▸ TASK TO CARRY OUT:
Everything in the listing below from the line containing "You are a GUI" through the line containing "This screenshot has height=1008, width=1199." must be repeated exactly; the remaining lines are not wanted.

*** EXTRACTED RECORDS ***

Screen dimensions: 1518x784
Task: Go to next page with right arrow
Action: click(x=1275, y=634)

***
*** EXTRACTED RECORDS ***

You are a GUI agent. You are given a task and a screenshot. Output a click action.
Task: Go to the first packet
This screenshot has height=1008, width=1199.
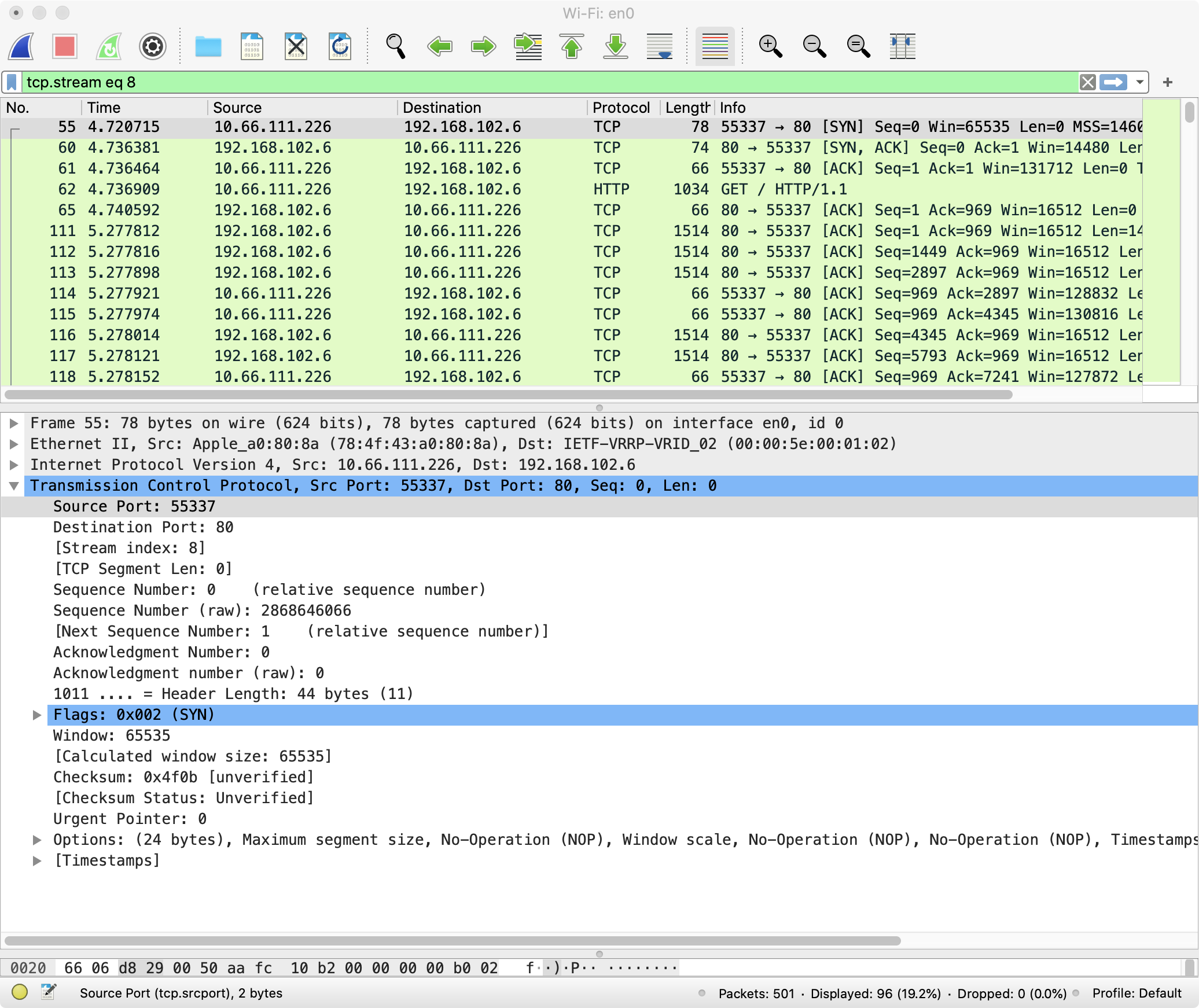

***
*** EXTRACTED RECORDS ***

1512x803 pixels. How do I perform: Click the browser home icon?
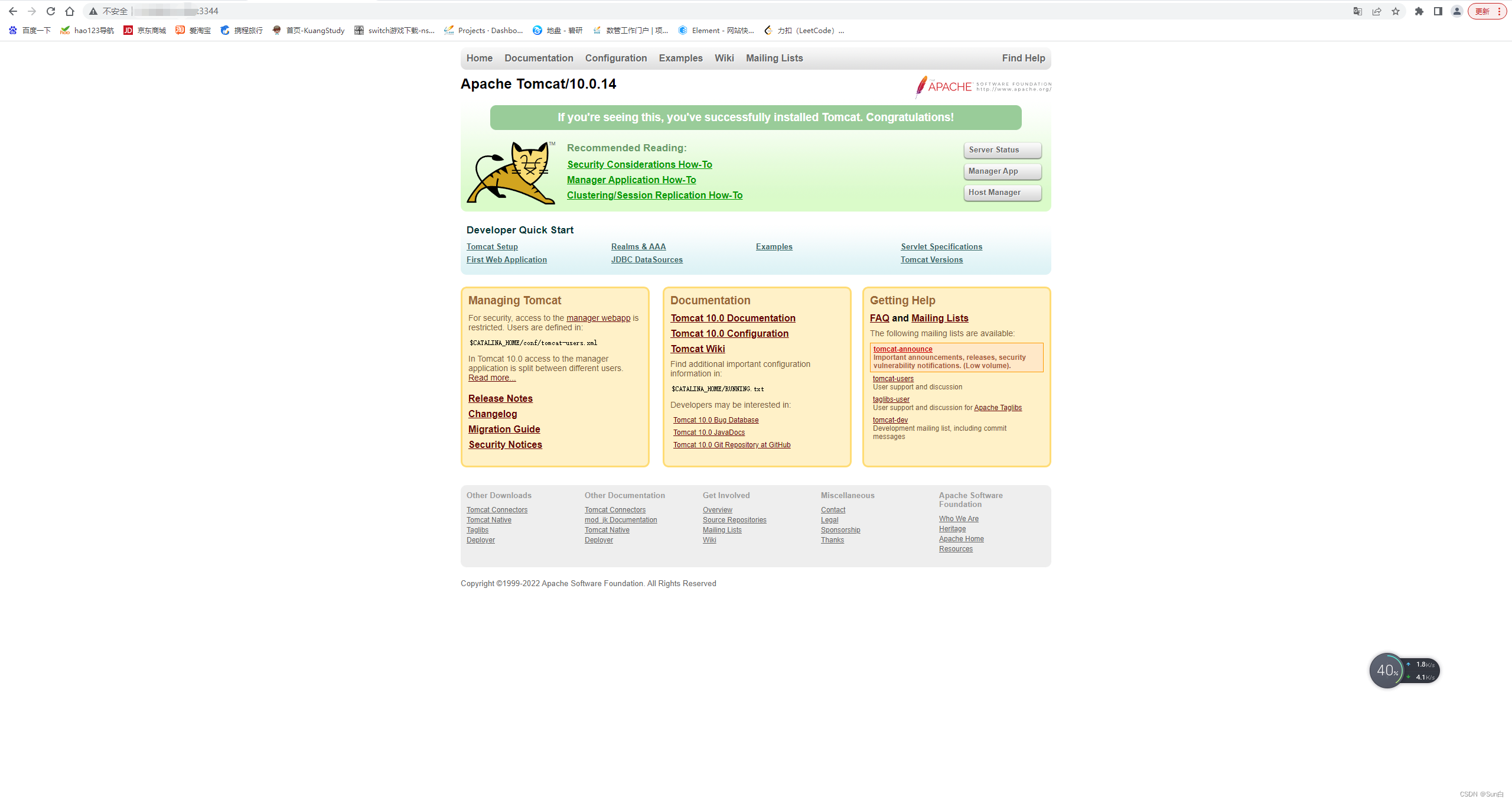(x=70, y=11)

***

▸ EXPECTED ANSWER:
You are a GUI agent. You are given a task and a screenshot. Output a click action.
Task: Go to the first packet
This screenshot has height=1008, width=1199.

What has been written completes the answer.